In geometry, the triangular cupola is the cupola with hexagon as its base and triangle as its top. If the edges are equal in length, the triangular cupola is a Johnson solid. It can be seen as half a cuboctahedron. The triangular cupola can be applied to construct many polyhedrons.

== Properties ==
The triangular cupola has four triangles, three squares, and one hexagon as its faces; the hexagon is the base, and one of the four triangles is the top. If all of the edges are equal in length, the triangles and the hexagon become regular. Such a triangular cupola has three dihedral angles: an angle between each triangle and the hexagon is approximately 70.5°, an angle hat between each square and the hexagon is 54.7°, and an angle between square and triangle is 125.3°. The triangular cupola is a Johnson solid, named after American mathematician Norman Johnson, who listed the convex polyhedra with regular polygonal faces. In the list, the triangular cupola is enumerated as the third Johnson solid $J_{3}$. It is an elementary polyhedron, meaning that it cannot produce any convex, regular-faced polyhedron after being sliced by a plane.

For a triangular cupola with edge length $a$, its surface area $A$ can be calculated by adding the area of four equilateral triangles, three squares, and one hexagon:
$$A = \left(3+\frac{5\sqrt{3}}{2} \right) a^2 \approx 7.33a^2.$$
Its height $h$ and volume $V$ are:
$$\begin{align}
 h &= \frac{\sqrt{6}}{3} a\approx 0.82a, \\
 V &= \left(\frac{5}{3\sqrt{2}}\right)a^3 \approx 1.18a^3.
\end{align}$$

3D model of a triangular cupola

It has a threefold axis of symmetry passing through the center of both top and base. It is also mirror-symmetric relative to any plane containing this axis and a bisector of the triangular base. Therefore, it has pyramidal symmetry, the cyclic group $C_{3\mathrm{v}}$ of order 6.

== Related polyhedra ==
The triangular cupola can be found in the construction of many polyhedra. An example is the cuboctahedron in which the triangular cupola may be considered as its hemisphere. A construction that involves the attachment of its base to another polyhedron is known as augmentation; attaching prisms or antiprisms to it is known as elongation or gyroelongation. Some of the other Johnson solids constructed in such a way are the elongated triangular cupola $J_{18}$, gyroelongated triangular cupola $J_{22}$, triangular orthobicupola $J_{27}$, elongated triangular orthobicupola $J_{35}$, elongated triangular gyrobicupola $J_{36}$, gyroelongated triangular bicupola $J_{44}$, and augmented truncated tetrahedron $J_{65}$.

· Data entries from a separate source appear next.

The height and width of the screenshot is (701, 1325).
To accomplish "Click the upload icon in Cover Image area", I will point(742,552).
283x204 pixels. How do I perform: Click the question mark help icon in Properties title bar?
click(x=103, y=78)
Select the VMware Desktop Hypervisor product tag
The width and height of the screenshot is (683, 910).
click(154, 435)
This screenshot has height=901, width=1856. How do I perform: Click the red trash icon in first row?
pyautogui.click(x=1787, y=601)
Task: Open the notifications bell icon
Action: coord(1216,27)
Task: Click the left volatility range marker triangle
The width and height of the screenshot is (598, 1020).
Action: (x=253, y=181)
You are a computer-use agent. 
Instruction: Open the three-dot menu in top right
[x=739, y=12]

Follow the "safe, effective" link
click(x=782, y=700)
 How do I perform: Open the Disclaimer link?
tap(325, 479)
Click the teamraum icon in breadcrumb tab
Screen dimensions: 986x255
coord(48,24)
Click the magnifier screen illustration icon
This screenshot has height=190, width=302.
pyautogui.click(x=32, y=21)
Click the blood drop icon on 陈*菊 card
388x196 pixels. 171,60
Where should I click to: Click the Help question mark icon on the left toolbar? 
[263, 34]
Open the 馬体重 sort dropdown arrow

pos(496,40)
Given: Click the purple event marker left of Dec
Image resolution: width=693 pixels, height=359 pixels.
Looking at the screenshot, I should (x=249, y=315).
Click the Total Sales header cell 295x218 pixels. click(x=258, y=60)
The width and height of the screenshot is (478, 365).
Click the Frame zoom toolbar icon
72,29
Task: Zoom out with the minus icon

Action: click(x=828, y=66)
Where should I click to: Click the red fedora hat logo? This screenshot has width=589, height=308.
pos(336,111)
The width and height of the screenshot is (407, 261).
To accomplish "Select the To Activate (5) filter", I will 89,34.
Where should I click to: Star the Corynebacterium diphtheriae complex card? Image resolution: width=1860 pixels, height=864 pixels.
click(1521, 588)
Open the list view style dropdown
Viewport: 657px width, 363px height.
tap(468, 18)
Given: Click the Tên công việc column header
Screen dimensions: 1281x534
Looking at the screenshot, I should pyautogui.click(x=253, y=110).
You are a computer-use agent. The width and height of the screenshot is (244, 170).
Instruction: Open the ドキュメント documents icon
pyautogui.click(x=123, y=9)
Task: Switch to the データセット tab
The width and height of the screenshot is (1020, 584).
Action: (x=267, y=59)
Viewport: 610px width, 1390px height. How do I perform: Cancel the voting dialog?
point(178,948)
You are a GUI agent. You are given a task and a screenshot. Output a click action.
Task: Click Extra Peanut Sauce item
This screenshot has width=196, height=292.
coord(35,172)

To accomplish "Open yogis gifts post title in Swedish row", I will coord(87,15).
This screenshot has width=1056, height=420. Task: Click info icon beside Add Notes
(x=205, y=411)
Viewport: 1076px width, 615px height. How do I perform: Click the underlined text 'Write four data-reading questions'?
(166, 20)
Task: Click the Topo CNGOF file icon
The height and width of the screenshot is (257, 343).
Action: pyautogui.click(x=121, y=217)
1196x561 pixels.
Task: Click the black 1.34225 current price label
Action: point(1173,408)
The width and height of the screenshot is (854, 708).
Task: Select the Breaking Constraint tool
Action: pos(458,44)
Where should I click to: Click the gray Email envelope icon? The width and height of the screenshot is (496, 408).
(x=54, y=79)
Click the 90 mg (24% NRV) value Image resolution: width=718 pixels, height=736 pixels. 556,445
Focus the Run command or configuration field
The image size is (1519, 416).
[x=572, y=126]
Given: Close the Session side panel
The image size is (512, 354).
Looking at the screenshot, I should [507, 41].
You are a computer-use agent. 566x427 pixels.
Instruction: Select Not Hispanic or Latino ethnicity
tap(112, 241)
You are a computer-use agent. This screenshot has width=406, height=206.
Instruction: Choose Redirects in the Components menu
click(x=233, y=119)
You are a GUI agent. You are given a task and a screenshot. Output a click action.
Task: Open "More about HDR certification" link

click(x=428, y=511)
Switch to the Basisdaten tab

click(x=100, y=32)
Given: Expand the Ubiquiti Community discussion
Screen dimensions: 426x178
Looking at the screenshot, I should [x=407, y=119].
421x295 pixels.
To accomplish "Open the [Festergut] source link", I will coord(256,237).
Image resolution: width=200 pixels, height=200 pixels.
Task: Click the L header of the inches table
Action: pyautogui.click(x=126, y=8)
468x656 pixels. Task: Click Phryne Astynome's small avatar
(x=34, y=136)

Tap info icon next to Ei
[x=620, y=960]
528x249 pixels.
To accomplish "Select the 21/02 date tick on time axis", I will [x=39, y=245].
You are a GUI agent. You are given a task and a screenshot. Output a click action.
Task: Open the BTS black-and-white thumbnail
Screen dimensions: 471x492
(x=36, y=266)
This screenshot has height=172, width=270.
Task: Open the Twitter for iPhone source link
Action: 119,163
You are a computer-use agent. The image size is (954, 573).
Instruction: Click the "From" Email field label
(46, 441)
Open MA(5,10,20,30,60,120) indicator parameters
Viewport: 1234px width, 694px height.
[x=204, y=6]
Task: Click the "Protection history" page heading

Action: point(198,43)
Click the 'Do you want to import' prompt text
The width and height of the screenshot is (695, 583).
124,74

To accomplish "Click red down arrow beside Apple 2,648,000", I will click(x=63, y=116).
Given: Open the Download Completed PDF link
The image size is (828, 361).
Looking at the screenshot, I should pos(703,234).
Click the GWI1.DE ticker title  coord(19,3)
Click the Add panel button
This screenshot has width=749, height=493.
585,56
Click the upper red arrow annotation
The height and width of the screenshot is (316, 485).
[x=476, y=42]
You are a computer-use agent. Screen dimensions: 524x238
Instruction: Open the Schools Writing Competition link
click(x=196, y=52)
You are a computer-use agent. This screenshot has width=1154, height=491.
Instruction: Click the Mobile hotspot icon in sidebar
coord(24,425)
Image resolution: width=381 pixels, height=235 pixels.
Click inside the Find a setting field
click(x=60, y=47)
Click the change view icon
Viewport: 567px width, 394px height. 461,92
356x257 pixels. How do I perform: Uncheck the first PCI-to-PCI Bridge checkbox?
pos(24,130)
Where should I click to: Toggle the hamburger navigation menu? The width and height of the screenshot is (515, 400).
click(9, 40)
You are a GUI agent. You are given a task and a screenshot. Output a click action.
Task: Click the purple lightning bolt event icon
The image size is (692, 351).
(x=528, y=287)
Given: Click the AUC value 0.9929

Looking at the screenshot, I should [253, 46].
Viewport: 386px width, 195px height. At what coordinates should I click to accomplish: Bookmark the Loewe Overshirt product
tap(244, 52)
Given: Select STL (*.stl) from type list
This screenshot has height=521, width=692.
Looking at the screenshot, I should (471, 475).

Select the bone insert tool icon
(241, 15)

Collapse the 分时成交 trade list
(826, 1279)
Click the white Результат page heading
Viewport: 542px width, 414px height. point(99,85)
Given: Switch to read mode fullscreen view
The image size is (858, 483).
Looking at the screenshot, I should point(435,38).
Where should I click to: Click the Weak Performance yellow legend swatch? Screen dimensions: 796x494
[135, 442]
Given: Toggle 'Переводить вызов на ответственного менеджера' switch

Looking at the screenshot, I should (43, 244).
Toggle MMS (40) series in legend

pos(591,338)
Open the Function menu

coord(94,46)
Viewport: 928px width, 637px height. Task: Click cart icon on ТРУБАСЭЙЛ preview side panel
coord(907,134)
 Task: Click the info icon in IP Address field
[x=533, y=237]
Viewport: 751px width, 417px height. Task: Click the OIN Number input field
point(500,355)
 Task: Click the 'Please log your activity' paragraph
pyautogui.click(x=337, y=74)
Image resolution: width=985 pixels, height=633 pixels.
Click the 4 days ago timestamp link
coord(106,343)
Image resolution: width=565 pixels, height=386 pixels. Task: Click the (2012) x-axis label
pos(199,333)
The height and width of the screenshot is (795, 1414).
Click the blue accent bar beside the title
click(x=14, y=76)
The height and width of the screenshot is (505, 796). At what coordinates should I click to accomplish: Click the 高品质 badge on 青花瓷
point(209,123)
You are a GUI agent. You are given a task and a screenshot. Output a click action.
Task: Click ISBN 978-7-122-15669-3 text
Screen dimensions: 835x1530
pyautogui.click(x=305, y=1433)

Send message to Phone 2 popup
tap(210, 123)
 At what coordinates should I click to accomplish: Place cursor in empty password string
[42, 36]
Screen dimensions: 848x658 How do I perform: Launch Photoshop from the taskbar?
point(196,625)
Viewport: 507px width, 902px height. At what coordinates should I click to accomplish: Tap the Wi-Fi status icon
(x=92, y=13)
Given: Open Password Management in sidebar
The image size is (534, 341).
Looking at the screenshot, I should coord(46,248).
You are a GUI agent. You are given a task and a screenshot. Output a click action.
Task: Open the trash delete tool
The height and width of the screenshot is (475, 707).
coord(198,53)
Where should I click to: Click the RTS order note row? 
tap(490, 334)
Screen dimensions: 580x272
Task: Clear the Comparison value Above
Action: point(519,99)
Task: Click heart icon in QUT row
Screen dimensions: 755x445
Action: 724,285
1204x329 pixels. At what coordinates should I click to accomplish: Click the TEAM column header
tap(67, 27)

The triangular cupola may also be used in constructing the truncated tetrahedron, although it leaves some hollows and a regular tetrahedron as its interior. Cundy (1956) constructed such a polyhedron in a way similar to the rhombic dodecahedron by attaching six square pyramids outwards, each of whose apices are in the cube's center. That being said, such truncated tetrahedra are constructed by attaching four triangular cupolas rectangle-by-rectangle; those cupolas in which the alternating sides of both right isosceles triangle and rectangle have the edges in terms of ratio $1 : \frac{1}{2}\sqrt{2}$. The truncated octahedron can be constructed by attaching eight of those same triangular cupolas triangle-by-triangle.